QUOTED PASSAGE>
"""

The Native American Church (NAC) is also known as Peyotism and Peyote Religion. Peyotism is a Native American religion characterized by mixed traditional as well as Protestant beliefs and by sacramental use of the entheogen peyote.
The Peyote Way Church of God believe that "Peyote is a holy sacrament, when taken according to our sacramental procedure and combined with a holistic lifestyle".[22]
Black shamanism is a kind of shamanism practiced in Mongolia and Siberia. It is specifically opposed to yellow shamanism, which incorporates rituals and traditions from Buddhism.[23][24] Black Shamans are usually perceived as working with evil spirits, while white Shamans with spirits of the upper world.[25]
In some areas, there are purported malevolent sorcerers who masquerade as real shamans and who entice tourists to drink ayahuasca in their presence. Shamans believe one of the purposes for this is to steal one's energy and/or power, of which they believe every person has a limited stockpile.[26]
Many Christian denominations disapprove of the use of most illicit drugs. The early history of the Church, however, was filled with a variety of drug use, recreational and otherwise.[27]
The primary advocate of a religious use of cannabis plant in early Judaism was Sula Benet, also called Sara Benetowa, a Polish anthropologist, who claimed in 1967 that the plant kaneh bosm - mentioned five times in the Hebrew Bible, and used in the holy anointing oil of the Book of Exodus, was in fact cannabis.[28] The Ethiopian Zion Coptic Church confirmed it as a possible valid interpretation.[29]The lexicons of Hebrew and dictionaries of plants of the Bible such as by Michael Zohary (1985), Hans Arne Jensen (2004) and James A. Duke (2010) and others identify the plant in question as either Acorus calamus or Cymbopogon citratus.[30] Kaneh-bosm is listed as an incense in the Old Testament.
Rabbi Zalman Schachter-Shalomi (founder of Jewish Renewal) and Richard Alpert (later known as Ram Dass) were influential early Jewish explorers of the connections between hallucinogenics and spirituality, from the early 1960s onwards.

"""

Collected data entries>
"""

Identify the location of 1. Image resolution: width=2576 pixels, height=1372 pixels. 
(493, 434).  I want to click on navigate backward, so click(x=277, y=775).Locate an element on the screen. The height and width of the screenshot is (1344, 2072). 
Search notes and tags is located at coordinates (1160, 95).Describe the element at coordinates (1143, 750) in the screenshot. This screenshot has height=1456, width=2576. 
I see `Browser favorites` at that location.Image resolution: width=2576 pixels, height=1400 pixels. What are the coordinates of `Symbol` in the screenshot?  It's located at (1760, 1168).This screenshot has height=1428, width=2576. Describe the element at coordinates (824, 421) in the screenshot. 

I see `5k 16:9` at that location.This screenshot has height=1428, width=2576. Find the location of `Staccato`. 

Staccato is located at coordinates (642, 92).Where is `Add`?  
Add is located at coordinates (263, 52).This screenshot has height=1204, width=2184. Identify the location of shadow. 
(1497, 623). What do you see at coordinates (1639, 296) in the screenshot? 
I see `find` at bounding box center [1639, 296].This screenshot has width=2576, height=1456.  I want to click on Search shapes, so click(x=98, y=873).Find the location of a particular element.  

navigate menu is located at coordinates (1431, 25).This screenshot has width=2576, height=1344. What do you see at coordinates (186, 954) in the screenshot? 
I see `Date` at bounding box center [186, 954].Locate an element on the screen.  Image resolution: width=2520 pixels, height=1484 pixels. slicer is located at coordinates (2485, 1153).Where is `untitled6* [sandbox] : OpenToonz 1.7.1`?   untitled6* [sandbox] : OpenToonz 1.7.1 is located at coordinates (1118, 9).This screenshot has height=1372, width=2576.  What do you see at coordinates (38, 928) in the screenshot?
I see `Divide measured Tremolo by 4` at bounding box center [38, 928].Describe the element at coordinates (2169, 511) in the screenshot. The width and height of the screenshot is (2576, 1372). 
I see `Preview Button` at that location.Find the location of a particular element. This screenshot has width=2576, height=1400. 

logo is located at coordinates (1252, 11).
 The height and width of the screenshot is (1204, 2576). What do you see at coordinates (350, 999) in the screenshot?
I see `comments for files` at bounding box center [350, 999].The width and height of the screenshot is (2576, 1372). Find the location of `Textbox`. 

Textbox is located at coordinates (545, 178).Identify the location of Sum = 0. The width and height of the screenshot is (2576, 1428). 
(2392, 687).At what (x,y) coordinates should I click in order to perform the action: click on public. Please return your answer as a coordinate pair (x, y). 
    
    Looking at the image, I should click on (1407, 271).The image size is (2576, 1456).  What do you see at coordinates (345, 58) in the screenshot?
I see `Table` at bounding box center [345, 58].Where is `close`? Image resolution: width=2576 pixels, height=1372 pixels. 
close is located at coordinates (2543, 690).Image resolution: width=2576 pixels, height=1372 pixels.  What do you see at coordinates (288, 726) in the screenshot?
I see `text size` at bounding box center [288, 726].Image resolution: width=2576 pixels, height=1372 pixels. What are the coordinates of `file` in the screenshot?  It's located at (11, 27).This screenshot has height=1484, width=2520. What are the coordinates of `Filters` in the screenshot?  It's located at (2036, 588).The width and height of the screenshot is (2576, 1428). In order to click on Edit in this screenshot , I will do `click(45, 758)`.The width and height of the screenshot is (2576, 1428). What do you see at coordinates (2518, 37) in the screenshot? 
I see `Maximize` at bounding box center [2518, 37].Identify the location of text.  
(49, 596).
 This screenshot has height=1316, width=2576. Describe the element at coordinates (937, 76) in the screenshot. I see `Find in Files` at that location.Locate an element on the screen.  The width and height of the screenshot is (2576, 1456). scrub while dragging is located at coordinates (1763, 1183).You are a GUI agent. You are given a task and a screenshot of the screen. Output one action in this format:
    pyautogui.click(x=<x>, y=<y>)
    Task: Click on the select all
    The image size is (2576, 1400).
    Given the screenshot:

"""

Copy out the entire passage on drug use in religious practice, word for word.

The Native American Church (NAC) is also known as Peyotism and Peyote Religion. Peyotism is a Native American religion characterized by mixed traditional as well as Protestant beliefs and by sacramental use of the entheogen peyote.
The Peyote Way Church of God believe that "Peyote is a holy sacrament, when taken according to our sacramental procedure and combined with a holistic lifestyle".[22]
Black shamanism is a kind of shamanism practiced in Mongolia and Siberia. It is specifically opposed to yellow shamanism, which incorporates rituals and traditions from Buddhism.[23][24] Black Shamans are usually perceived as working with evil spirits, while white Shamans with spirits of the upper world.[25]
In some areas, there are purported malevolent sorcerers who masquerade as real shamans and who entice tourists to drink ayahuasca in their presence. Shamans believe one of the purposes for this is to steal one's energy and/or power, of which they believe every person has a limited stockpile.[26]
Many Christian denominations disapprove of the use of most illicit drugs. The early history of the Church, however, was filled with a variety of drug use, recreational and otherwise.[27]
The primary advocate of a religious use of cannabis plant in early Judaism was Sula Benet, also called Sara Benetowa, a Polish anthropologist, who claimed in 1967 that the plant kaneh bosm - mentioned five times in the Hebrew Bible, and used in the holy anointing oil of the Book of Exodus, was in fact cannabis.[28] The Ethiopian Zion Coptic Church confirmed it as a possible valid interpretation.[29]The lexicons of Hebrew and dictionaries of plants of the Bible such as by Michael Zohary (1985), Hans Arne Jensen (2004) and James A. Duke (2010) and others identify the plant in question as either Acorus calamus or Cymbopogon citratus.[30] Kaneh-bosm is listed as an incense in the Old Testament.
Rabbi Zalman Schachter-Shalomi (founder of Jewish Renewal) and Richard Alpert (later known as Ram Dass) were influential early Jewish explorers of the connections between hallucinogenics and spirituality, from the early 1960s onwards.